**ENTRIES SHOWN**
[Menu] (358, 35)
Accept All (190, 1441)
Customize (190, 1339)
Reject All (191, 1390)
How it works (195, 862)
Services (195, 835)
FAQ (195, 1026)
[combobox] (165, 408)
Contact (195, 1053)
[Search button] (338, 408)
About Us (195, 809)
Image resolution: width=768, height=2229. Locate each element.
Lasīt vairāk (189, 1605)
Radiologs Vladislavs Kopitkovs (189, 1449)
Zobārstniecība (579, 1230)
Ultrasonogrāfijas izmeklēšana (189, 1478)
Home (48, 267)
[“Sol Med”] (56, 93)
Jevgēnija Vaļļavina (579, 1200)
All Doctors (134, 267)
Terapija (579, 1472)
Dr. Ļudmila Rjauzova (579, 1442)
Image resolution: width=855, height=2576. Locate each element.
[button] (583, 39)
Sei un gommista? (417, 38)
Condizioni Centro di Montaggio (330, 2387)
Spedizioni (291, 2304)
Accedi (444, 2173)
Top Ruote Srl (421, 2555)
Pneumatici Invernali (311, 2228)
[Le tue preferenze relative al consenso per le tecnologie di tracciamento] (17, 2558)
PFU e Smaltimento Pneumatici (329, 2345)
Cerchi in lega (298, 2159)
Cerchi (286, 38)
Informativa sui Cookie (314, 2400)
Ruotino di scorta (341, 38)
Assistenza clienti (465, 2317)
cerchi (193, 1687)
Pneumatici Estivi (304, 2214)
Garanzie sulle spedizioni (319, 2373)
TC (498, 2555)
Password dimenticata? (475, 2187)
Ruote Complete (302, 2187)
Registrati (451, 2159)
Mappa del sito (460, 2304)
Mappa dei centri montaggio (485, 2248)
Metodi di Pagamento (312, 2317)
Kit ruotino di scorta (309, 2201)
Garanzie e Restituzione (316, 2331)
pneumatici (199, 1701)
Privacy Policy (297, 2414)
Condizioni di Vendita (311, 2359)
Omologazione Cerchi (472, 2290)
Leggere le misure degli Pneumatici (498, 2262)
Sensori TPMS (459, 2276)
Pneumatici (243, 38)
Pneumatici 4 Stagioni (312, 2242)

**GOAL OF THE EXERCISE**
Within the records above, find every line containing "Locate" and report only how many there are.

**EXPECTED ANSWER**
2